このカンファレンスで、世界中のハッカーや研究者が自分の「腕前」を披露する。世間の注目度が高い、自動車へのハッキングが集中するのはこのためである。余談だが、2017年のテスラ Model Xのハッキングでは、音楽に合わせてドア開閉とライト類が点滅する実験動画が公開された。ハッキングを行ったのは中国IT企業のエンジニアチームだった。
ここで注意したいのは、これらはすべて専門家による「実験」であることだ。そして、過去に行われた多くの実験が、ターゲットとするクルマ(ECUなど)に「直接アクセスする必要がある」攻撃だという点も重要だ。この点で深刻だったのは2015年のジープだ。この実験では、車載テレマティクス端末のアプリの脆弱性を利用して、内部ネットワークに侵入、車両側の接触や改造なしにインターネット経由でのハッキングに成功している。
もうひとつのポイントは、いまのところ、市販車両に対して悪意のあるサイバー攻撃が行われ、なんらかの被害が起きた事例が報告されていない点だ。ニュースではよく「○○がハッキングされ、ハンドルが遠隔操作された」などと書かれるが、それが悪意のあるサイバー攻撃なのか、腕試しの実験が成功したのかは、本文を読まないとわからない。この違いは大きい。
自動車ハッキングはお金にならない
もし実際に自分の乗っている自動車がある日ハッキングされ、身代金を要求されたり、制御を失って事故を起こしたりする危険性はどの程度あるのか考えてみよう。
ポイントは、まだ車両に対する直接のハッキングが(実験以外で)発生していないという点だ。技術的な面と車両の進化状況から、サイバー攻撃による乗っ取りや破壊工作は時間の問題ではある。が、現状では、攻撃者側にメリットや動機が見つからないのも事実。実際の攻撃が、実験ではなく事件として表面化していないのは、おそらくこの理由だ。ただ、逆にいえば攻撃者がその気になれば、いますぐのハッキングが、不可能ではないということでもある。

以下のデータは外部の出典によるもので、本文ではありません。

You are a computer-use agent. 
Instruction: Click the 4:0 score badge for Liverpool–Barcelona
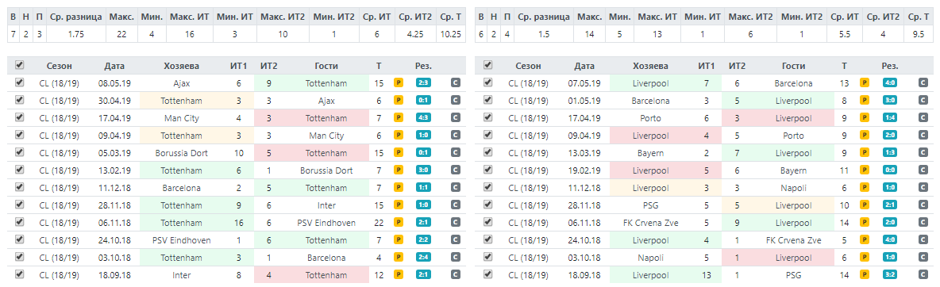[890, 84]
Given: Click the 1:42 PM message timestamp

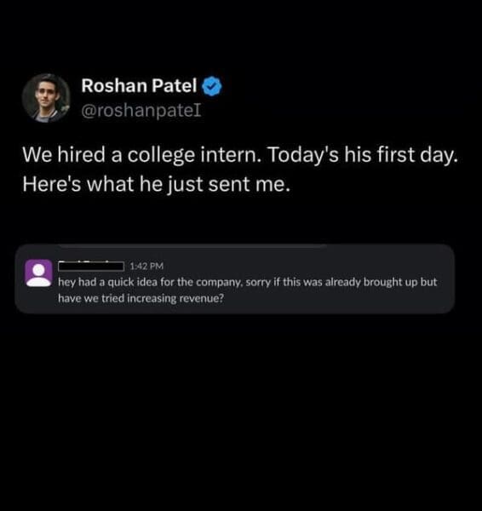Looking at the screenshot, I should tap(146, 267).
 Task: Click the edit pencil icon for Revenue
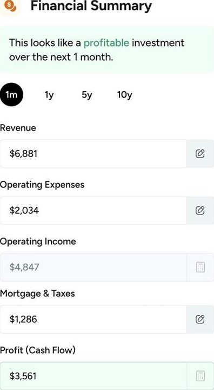click(x=200, y=154)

現在のサイバー攻撃において、大昔のような純粋な愉快犯はほとんど絶滅危惧種といっていいだろう。とにかく名前を売るため、オープンなSNSでハッキング自慢や、攻撃をアピールする書き込みをする人間はいまだに存在する。とくに南米では、若手がアンダーグラウンド向けのアピールをあえてSNSなど表のネットワークに書き込む文化があるという分析もある。そうした中で、ほとんどの攻撃は金銭目的だ。いまや愉快犯による犯行より、国の関与が疑われる攻撃のほうが多いといっていいだろう。